Lift out, unaltered, the lines of the material below between the line holding "[Full screen] (1243, 340)" and the line holding "Channels [menuitem] (795, 31)", counting both.
Dataset records below:
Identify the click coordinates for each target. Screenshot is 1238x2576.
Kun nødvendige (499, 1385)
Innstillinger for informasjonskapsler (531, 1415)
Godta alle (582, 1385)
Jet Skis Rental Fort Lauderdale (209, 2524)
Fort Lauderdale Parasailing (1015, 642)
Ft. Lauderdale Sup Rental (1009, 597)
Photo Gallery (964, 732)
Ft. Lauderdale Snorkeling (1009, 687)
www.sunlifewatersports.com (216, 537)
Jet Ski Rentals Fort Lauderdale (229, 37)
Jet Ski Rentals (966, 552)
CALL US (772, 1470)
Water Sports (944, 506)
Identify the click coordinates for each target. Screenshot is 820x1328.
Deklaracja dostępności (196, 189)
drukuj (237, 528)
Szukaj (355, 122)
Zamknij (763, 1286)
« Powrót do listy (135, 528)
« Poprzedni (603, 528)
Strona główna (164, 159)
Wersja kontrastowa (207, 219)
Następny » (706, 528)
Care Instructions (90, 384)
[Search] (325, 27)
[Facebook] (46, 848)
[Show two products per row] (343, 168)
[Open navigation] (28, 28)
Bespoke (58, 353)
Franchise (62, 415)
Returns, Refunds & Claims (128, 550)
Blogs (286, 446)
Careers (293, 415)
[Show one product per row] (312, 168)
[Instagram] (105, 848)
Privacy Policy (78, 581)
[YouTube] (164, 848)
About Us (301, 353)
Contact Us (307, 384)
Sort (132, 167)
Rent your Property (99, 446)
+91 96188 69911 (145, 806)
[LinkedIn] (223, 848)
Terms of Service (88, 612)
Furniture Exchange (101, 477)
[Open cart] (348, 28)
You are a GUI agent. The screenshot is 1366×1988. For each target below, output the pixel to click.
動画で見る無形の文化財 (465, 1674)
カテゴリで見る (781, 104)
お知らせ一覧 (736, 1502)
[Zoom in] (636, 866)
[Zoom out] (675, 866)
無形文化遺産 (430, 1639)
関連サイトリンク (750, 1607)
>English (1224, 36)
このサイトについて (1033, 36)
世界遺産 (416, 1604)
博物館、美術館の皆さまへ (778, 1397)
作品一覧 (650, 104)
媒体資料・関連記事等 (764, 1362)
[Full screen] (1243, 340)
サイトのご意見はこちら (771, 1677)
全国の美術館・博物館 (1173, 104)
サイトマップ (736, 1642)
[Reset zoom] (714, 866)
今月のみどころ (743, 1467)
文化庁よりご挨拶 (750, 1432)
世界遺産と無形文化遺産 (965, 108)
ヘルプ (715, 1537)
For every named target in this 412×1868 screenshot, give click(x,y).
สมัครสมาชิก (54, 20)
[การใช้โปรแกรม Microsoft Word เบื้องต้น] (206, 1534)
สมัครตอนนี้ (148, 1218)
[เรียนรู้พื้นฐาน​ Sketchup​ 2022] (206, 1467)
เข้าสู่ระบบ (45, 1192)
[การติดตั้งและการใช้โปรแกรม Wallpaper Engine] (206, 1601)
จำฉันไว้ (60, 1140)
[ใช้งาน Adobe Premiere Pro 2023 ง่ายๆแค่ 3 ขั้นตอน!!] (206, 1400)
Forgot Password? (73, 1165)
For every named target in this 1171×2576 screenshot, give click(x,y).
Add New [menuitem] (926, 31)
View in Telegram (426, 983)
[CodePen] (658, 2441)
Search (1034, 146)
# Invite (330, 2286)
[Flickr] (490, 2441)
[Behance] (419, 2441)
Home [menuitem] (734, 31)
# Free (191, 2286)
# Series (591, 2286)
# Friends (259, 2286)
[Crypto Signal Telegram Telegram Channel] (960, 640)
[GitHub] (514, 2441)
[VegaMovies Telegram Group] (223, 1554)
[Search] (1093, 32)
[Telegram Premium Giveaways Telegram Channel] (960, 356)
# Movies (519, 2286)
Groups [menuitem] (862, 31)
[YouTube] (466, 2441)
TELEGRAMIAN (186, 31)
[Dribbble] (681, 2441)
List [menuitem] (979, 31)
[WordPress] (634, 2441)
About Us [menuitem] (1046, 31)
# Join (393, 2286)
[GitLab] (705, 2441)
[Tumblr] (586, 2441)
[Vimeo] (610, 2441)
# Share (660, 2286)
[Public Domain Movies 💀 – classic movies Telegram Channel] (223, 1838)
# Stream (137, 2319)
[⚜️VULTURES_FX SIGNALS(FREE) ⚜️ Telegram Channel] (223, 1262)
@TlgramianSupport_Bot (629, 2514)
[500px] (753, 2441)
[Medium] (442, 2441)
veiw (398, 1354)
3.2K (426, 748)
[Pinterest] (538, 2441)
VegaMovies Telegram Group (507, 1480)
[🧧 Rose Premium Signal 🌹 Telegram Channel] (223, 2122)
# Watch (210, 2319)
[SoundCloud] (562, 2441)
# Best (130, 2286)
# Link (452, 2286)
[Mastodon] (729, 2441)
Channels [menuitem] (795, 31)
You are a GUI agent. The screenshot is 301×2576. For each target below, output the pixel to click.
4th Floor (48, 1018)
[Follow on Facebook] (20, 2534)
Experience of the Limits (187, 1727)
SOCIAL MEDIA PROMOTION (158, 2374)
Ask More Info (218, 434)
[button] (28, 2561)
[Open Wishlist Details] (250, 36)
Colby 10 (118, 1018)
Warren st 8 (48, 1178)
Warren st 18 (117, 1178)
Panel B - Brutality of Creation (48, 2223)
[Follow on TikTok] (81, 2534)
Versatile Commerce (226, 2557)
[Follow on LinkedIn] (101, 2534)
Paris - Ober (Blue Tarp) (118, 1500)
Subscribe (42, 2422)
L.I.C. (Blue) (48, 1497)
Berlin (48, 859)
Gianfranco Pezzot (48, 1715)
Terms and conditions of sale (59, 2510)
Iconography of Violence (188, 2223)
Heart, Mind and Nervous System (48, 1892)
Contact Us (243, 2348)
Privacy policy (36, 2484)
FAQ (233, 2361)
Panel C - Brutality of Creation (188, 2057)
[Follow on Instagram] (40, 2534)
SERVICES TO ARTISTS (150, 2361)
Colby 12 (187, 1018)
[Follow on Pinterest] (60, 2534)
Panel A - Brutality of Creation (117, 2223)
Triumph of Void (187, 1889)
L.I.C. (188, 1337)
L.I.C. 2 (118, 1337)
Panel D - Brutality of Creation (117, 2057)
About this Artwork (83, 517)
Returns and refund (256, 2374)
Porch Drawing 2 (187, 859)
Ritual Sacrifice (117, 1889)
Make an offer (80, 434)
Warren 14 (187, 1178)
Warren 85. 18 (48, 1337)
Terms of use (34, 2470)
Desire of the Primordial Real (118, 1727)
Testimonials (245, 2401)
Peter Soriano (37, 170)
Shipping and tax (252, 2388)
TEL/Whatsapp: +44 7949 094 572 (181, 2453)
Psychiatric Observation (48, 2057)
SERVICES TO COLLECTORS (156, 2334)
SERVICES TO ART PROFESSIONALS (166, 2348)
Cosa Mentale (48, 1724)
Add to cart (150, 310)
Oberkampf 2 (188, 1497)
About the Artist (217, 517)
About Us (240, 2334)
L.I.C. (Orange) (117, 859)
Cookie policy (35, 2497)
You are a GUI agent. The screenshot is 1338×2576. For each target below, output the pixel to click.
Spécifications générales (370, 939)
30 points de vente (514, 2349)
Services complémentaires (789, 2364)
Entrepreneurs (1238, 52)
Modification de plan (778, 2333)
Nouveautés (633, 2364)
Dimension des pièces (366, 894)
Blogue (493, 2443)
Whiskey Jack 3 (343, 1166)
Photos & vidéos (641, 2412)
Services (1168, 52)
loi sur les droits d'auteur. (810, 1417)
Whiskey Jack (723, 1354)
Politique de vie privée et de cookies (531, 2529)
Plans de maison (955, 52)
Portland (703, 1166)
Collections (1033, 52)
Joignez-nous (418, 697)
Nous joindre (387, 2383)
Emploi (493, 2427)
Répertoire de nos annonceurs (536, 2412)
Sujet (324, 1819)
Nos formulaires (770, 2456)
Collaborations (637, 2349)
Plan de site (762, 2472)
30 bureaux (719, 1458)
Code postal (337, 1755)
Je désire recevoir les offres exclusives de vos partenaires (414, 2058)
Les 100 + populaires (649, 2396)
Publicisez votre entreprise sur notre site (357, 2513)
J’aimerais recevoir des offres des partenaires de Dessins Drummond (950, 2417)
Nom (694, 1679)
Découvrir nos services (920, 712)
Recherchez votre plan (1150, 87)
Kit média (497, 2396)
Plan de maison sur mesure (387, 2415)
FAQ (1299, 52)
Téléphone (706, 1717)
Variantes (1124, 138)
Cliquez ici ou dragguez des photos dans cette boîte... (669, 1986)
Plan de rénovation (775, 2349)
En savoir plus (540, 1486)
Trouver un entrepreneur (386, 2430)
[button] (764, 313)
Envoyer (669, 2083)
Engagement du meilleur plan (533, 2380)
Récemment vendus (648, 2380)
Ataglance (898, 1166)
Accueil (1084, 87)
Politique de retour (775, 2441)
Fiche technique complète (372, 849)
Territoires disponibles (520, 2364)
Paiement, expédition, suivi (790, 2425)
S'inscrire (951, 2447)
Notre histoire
End of Dataset records.
--- Reply to the task ---
[Full screen] (1243, 340)
サイトのご意見はこちら (771, 1677)
全国の美術館・博物館 (1173, 104)
サイトマップ (736, 1642)
[Reset zoom] (714, 866)
今月のみどころ (743, 1467)
文化庁よりご挨拶 (750, 1432)
世界遺産と無形文化遺産 (965, 108)
ヘルプ (715, 1537)
For every named target in this 412×1868 screenshot, give click(x,y).
สมัครสมาชิก (54, 20)
[การใช้โปรแกรม Microsoft Word เบื้องต้น] (206, 1534)
สมัครตอนนี้ (148, 1218)
[เรียนรู้พื้นฐาน​ Sketchup​ 2022] (206, 1467)
เข้าสู่ระบบ (45, 1192)
[การติดตั้งและการใช้โปรแกรม Wallpaper Engine] (206, 1601)
จำฉันไว้ (60, 1140)
[ใช้งาน Adobe Premiere Pro 2023 ง่ายๆแค่ 3 ขั้นตอน!!] (206, 1400)
Forgot Password? (73, 1165)
For every named target in this 1171×2576 screenshot, give click(x,y).
Add New [menuitem] (926, 31)
View in Telegram (426, 983)
[CodePen] (658, 2441)
Search (1034, 146)
# Invite (330, 2286)
[Flickr] (490, 2441)
[Behance] (419, 2441)
Home [menuitem] (734, 31)
# Free (191, 2286)
# Series (591, 2286)
# Friends (259, 2286)
[Crypto Signal Telegram Telegram Channel] (960, 640)
[GitHub] (514, 2441)
[VegaMovies Telegram Group] (223, 1554)
[Search] (1093, 32)
[Telegram Premium Giveaways Telegram Channel] (960, 356)
# Movies (519, 2286)
Groups [menuitem] (862, 31)
[YouTube] (466, 2441)
TELEGRAMIAN (186, 31)
[Dribbble] (681, 2441)
List [menuitem] (979, 31)
[WordPress] (634, 2441)
About Us [menuitem] (1046, 31)
# Join (393, 2286)
[GitLab] (705, 2441)
[Tumblr] (586, 2441)
[Vimeo] (610, 2441)
# Share (660, 2286)
[Public Domain Movies 💀 – classic movies Telegram Channel] (223, 1838)
# Stream (137, 2319)
[⚜️VULTURES_FX SIGNALS(FREE) ⚜️ Telegram Channel] (223, 1262)
@TlgramianSupport_Bot (629, 2514)
[500px] (753, 2441)
[Medium] (442, 2441)
veiw (398, 1354)
3.2K (426, 748)
[Pinterest] (538, 2441)
VegaMovies Telegram Group (507, 1480)
[🧧 Rose Premium Signal 🌹 Telegram Channel] (223, 2122)
# Watch (210, 2319)
[SoundCloud] (562, 2441)
# Best (130, 2286)
# Link (452, 2286)
[Mastodon] (729, 2441)
Channels [menuitem] (795, 31)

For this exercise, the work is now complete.